> _Your task_
The answer must consist of every line below that contains the word "field".

> _Material for this exercise_
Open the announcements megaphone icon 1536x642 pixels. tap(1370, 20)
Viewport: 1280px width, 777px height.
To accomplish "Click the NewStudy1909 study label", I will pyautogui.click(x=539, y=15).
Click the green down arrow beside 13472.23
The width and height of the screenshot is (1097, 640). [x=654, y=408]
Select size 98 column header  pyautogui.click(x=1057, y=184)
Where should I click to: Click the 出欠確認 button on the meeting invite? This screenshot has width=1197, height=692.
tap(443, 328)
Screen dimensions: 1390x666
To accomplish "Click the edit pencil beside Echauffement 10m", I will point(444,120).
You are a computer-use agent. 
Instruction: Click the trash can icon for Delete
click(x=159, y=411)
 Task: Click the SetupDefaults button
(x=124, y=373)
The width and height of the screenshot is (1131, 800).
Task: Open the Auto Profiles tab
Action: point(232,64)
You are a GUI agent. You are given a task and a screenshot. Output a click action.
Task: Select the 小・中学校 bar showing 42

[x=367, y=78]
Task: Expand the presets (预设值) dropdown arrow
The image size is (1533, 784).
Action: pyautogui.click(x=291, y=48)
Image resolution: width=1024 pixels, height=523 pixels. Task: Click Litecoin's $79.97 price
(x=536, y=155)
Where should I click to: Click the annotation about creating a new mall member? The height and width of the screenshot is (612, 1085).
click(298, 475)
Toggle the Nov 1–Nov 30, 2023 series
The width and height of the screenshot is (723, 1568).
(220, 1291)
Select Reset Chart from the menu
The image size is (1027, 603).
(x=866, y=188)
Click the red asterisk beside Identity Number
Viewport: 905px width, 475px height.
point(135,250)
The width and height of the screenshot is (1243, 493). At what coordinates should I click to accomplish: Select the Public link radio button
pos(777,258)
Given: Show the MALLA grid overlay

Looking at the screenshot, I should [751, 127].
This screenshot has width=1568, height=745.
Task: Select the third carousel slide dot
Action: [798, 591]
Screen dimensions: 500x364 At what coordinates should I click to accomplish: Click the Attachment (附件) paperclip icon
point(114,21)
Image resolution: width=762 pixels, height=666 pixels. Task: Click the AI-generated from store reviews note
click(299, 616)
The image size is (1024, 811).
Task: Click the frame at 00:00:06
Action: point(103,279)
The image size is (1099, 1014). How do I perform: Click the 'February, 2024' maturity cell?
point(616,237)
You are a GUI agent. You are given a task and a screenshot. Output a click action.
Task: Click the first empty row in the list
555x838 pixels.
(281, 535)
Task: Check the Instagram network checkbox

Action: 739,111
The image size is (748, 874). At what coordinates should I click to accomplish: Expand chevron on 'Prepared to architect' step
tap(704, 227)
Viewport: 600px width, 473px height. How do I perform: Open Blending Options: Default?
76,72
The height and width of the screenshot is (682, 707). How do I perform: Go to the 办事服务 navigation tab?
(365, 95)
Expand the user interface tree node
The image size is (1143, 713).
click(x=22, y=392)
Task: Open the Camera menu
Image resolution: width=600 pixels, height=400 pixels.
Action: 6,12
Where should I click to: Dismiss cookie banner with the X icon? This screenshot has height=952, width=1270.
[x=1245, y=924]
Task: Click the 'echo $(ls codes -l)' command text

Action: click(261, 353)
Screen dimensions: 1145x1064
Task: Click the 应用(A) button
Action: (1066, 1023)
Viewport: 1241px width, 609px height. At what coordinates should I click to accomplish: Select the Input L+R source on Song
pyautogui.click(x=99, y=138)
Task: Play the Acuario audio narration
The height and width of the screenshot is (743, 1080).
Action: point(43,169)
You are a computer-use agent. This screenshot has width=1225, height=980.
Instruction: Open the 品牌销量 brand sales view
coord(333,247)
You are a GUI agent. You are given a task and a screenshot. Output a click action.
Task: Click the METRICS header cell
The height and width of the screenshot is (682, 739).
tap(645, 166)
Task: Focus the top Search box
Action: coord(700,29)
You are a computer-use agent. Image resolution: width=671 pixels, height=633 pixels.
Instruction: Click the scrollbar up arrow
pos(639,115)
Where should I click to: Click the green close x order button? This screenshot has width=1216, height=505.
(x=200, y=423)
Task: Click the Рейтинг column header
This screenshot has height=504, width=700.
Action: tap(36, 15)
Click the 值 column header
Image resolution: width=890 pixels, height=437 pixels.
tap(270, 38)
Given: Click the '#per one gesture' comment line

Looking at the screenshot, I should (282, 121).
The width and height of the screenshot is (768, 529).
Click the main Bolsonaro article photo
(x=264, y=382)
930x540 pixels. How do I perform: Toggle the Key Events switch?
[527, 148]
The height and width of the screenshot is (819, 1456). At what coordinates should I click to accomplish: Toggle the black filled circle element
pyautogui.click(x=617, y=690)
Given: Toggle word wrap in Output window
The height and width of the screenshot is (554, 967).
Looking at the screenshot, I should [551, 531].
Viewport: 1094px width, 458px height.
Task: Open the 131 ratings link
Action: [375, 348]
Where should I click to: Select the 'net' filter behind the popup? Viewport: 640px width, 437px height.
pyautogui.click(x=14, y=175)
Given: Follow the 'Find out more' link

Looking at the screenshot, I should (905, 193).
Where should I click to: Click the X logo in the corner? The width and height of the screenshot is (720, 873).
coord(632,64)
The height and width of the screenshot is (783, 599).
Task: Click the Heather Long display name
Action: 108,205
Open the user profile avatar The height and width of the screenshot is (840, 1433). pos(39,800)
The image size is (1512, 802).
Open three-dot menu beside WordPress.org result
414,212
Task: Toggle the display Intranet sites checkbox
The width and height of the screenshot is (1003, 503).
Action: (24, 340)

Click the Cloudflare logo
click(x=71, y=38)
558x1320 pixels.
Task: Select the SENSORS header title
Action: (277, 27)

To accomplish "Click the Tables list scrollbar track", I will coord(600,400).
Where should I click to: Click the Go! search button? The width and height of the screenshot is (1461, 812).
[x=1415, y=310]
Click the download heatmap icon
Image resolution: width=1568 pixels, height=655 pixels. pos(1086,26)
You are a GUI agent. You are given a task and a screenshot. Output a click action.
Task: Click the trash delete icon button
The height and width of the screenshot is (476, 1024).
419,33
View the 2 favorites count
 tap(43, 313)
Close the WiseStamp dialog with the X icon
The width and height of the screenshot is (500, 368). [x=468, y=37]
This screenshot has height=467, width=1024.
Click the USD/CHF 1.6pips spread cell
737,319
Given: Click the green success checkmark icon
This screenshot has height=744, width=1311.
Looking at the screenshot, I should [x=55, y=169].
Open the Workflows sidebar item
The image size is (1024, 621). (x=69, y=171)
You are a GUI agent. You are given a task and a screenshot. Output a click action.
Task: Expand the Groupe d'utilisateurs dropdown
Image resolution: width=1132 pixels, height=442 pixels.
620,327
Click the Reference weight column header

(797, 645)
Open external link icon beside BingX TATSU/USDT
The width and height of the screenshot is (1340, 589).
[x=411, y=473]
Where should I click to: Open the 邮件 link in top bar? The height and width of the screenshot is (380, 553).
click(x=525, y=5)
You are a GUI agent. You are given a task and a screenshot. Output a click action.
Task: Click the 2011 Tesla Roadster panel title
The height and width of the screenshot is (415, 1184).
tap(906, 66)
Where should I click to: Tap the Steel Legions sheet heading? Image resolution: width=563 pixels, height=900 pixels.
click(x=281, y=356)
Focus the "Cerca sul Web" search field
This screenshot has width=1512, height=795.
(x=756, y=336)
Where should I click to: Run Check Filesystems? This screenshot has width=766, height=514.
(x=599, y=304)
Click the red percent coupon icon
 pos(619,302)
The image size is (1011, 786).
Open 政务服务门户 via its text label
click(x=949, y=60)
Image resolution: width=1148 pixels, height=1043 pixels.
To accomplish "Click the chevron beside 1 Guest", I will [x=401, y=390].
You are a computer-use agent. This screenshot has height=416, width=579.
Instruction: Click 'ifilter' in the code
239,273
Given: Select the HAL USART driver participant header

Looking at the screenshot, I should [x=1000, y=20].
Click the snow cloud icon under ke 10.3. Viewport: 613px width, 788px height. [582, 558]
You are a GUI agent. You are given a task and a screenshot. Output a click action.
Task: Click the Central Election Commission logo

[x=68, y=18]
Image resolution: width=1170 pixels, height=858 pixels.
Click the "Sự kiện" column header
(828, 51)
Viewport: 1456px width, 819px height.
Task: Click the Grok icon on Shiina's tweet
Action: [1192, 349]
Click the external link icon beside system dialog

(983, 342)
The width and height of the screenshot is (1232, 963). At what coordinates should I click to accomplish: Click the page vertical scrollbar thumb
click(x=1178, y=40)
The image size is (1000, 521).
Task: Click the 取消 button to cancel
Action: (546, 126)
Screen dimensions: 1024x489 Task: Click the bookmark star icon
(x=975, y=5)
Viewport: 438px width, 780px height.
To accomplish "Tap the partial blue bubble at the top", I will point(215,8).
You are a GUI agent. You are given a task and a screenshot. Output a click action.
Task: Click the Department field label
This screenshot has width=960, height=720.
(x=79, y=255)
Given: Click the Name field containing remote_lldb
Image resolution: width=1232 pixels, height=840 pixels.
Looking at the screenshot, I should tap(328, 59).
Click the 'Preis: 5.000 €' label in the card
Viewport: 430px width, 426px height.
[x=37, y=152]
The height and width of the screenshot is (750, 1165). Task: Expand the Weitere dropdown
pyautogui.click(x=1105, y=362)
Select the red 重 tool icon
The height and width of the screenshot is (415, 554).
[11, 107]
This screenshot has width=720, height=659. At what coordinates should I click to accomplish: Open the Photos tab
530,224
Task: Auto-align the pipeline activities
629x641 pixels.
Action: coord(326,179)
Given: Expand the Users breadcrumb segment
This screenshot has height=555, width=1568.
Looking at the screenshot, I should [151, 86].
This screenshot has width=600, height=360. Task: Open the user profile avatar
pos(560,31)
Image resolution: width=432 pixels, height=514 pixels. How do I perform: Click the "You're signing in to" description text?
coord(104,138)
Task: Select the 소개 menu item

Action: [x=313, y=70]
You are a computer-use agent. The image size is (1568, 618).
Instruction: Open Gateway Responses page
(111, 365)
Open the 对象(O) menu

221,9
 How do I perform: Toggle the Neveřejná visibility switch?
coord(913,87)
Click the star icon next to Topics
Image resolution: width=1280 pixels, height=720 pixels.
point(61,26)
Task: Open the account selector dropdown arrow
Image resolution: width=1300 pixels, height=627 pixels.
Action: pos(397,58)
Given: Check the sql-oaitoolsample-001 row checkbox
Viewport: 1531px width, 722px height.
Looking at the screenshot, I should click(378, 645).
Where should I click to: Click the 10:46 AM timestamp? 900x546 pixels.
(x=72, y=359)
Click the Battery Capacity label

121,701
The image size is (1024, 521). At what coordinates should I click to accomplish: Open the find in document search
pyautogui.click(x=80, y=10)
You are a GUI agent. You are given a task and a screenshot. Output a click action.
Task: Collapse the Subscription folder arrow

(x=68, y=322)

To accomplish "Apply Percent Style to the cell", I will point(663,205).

> _Written response_
Focus the "Cerca sul Web" search field
Task: Click the Department field label
Given: Click the Name field containing remote_lldb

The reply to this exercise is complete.